In 1920, she spoke about the 19th Amendment, which granted women the right to vote, telling Alice Paul’s National Women’s Party to remember their Native sisters, who were not given suffrage. According to The New York Times, she said in a speech, “The Indian woman rejoices with you.”
The Times wrote in a January 2020 article, she, “and other Native suffragists would continue to remind audiences that federal assimilation policy had attacked their communities and cultures. Despite treaty promises, the U.S. dismantled tribal governments, privatized tribally-held land and removed Native children to boarding schools. Those devastating policies resulted in massive land loss, poverty and poor health that reverberate through these communities today.”

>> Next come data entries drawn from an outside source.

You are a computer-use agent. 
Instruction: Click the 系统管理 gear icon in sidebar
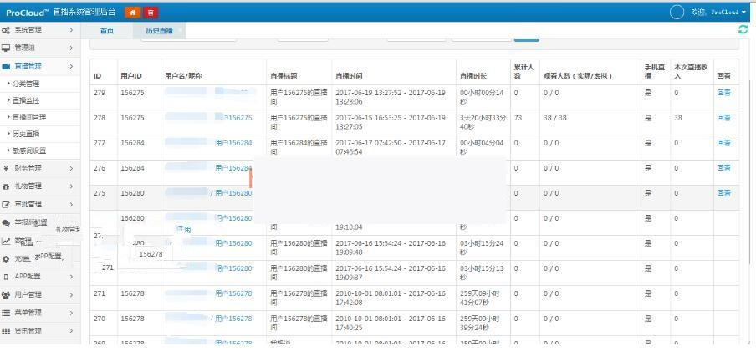[x=6, y=30]
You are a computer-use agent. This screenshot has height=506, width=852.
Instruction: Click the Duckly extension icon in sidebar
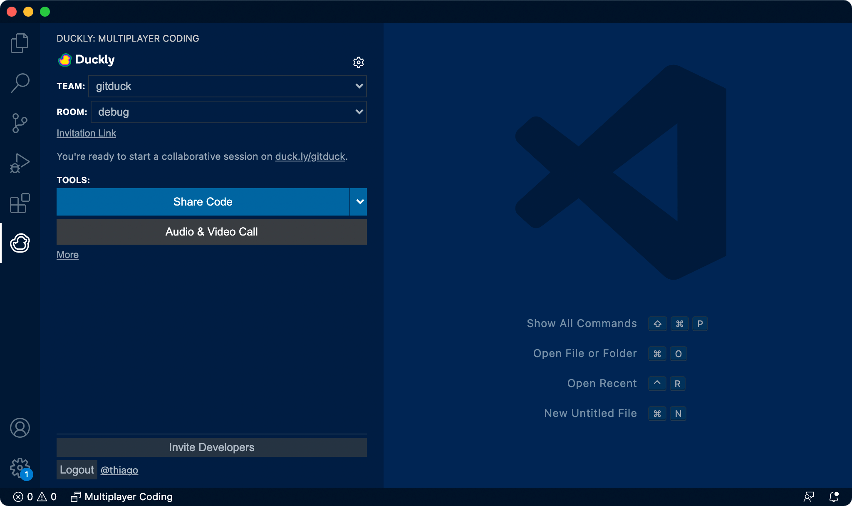point(20,243)
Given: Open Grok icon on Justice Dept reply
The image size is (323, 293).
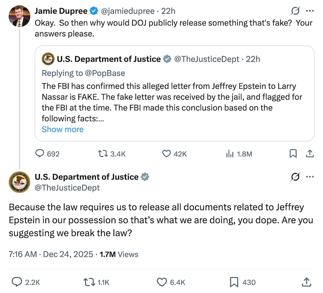Looking at the screenshot, I should click(x=295, y=177).
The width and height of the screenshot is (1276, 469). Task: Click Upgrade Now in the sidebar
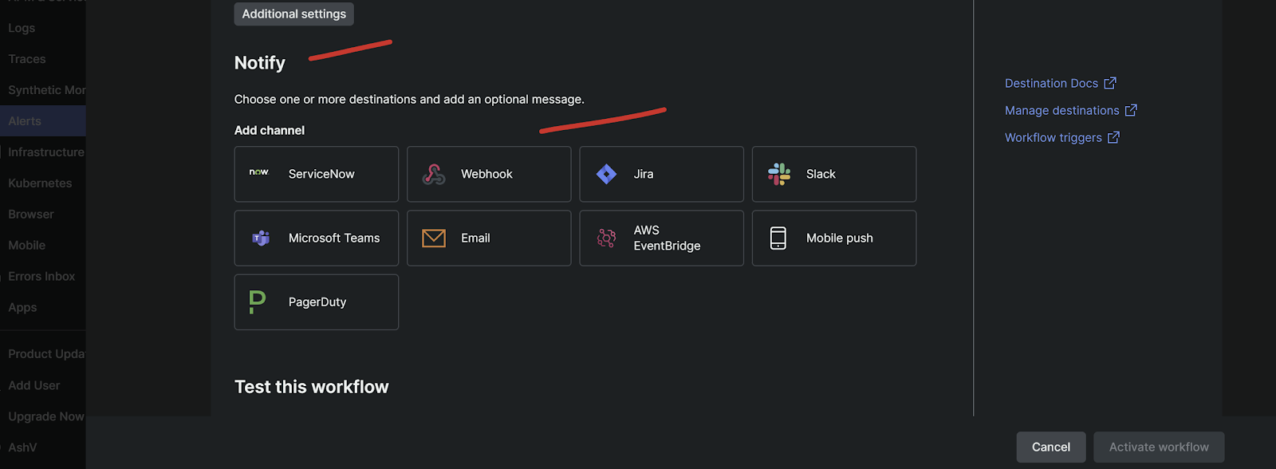click(45, 416)
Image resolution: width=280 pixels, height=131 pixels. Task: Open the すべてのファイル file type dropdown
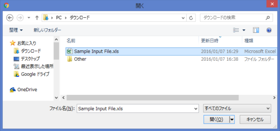237,108
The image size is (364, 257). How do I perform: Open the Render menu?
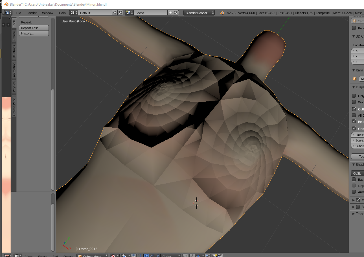(31, 13)
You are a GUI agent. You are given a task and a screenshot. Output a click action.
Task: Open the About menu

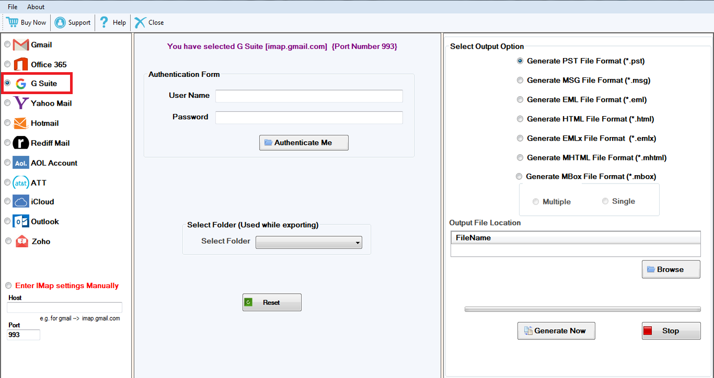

5. Zitkala-Sa, Who Was Married & Had a Son, Died in 1938
Zitkala-Sa was married to Raymond Talesfase Bonnin, who she met while they were both working at the U.S. Bureau of Indian Affairs, according to the New York Historical Society. They had one son, who was born in 1902 and was also named Raymond. She and her family spent time living in Utah, where she taught at a school on the Ute reservation, before relocating to Washington D.C. so they could increase their activism.
According to the New York Historical Society, “Throughout her life she actively opposed the “Americanization” of Native American culture, and her writing continued to have an impact on policymakers long after her death.” She died on January 26, 1938, in Washington D.C. She is buried at Arlington National Cemetery.
In 2019, The Journey Museum and Learning Center paid tribute to Zitkala-Sa during Women’s History Month. Speaker Lily Mendoza told NewsCenter1, “We need to know who we are and where we come from, especially in our Native Community. And then to also educate Non-Natives in our community that there are strong women out there from the past that have worked for our rights. Not only for Native people, but non Native people as well.”
Mendoza said about Zitkala-Sa and her efforts to gain the right to vote for Natives, which was secured in 1924, “We weren’t registered to vote. And not being registered to vote really stops us from having any kind of a voice.”